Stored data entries
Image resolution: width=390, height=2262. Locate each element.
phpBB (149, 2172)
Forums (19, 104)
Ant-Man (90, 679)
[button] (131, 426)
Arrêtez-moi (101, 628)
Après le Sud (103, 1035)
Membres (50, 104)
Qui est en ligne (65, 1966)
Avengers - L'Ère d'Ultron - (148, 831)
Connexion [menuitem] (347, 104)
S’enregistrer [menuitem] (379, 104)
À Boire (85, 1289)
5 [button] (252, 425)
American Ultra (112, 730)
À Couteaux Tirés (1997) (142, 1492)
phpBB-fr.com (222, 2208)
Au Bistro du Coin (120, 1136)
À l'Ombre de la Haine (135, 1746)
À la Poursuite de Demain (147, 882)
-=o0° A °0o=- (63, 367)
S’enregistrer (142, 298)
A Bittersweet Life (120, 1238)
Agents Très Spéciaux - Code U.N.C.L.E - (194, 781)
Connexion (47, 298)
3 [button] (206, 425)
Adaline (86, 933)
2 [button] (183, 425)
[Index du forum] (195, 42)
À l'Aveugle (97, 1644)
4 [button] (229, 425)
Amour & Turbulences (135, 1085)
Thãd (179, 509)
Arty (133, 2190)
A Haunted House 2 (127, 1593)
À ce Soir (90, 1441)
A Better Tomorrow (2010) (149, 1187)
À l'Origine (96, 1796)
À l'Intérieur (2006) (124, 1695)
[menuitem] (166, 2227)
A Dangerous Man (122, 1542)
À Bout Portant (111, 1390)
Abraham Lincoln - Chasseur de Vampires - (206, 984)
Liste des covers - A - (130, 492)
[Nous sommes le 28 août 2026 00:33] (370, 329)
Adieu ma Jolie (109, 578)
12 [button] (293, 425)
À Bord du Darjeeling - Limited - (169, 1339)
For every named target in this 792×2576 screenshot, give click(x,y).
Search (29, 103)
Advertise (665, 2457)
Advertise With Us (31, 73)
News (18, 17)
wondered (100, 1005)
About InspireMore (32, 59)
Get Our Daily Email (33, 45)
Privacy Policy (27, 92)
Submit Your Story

### EXERCISE BRIEF
Word for word, copy out the data.

### TASK SOLUTION
Image resolution: width=390, height=2262. Locate each element.
phpBB (149, 2172)
Forums (19, 104)
Ant-Man (90, 679)
[button] (131, 426)
Arrêtez-moi (101, 628)
Après le Sud (103, 1035)
Membres (50, 104)
Qui est en ligne (65, 1966)
Avengers - L'Ère d'Ultron - (148, 831)
Connexion [menuitem] (347, 104)
S’enregistrer [menuitem] (379, 104)
À Boire (85, 1289)
5 [button] (252, 425)
American Ultra (112, 730)
À Couteaux Tirés (1997) (142, 1492)
phpBB-fr.com (222, 2208)
Au Bistro du Coin (120, 1136)
À l'Ombre de la Haine (135, 1746)
À la Poursuite de Demain (147, 882)
-=o0° A °0o=- (63, 367)
S’enregistrer (142, 298)
A Bittersweet Life (120, 1238)
Agents Très Spéciaux - Code U.N.C.L.E - (194, 781)
Connexion (47, 298)
3 [button] (206, 425)
Adaline (86, 933)
2 [button] (183, 425)
[Index du forum] (195, 42)
À l'Aveugle (97, 1644)
4 [button] (229, 425)
Amour & Turbulences (135, 1085)
Thãd (179, 509)
Arty (133, 2190)
A Haunted House 2 (127, 1593)
À ce Soir (90, 1441)
A Better Tomorrow (2010) (149, 1187)
À l'Origine (96, 1796)
À l'Intérieur (2006) (124, 1695)
[menuitem] (166, 2227)
A Dangerous Man (122, 1542)
À Bout Portant (111, 1390)
Abraham Lincoln - Chasseur de Vampires - (206, 984)
Liste des covers - A - (130, 492)
[Nous sommes le 28 août 2026 00:33] (370, 329)
Adieu ma Jolie (109, 578)
12 [button] (293, 425)
À Bord du Darjeeling - Limited - (169, 1339)
For every named target in this 792×2576 screenshot, give click(x,y).
Search (29, 103)
Advertise (665, 2457)
Advertise With Us (31, 73)
News (18, 17)
wondered (100, 1005)
About InspireMore (32, 59)
Get Our Daily Email (33, 45)
Privacy Policy (27, 92)
Submit Your Story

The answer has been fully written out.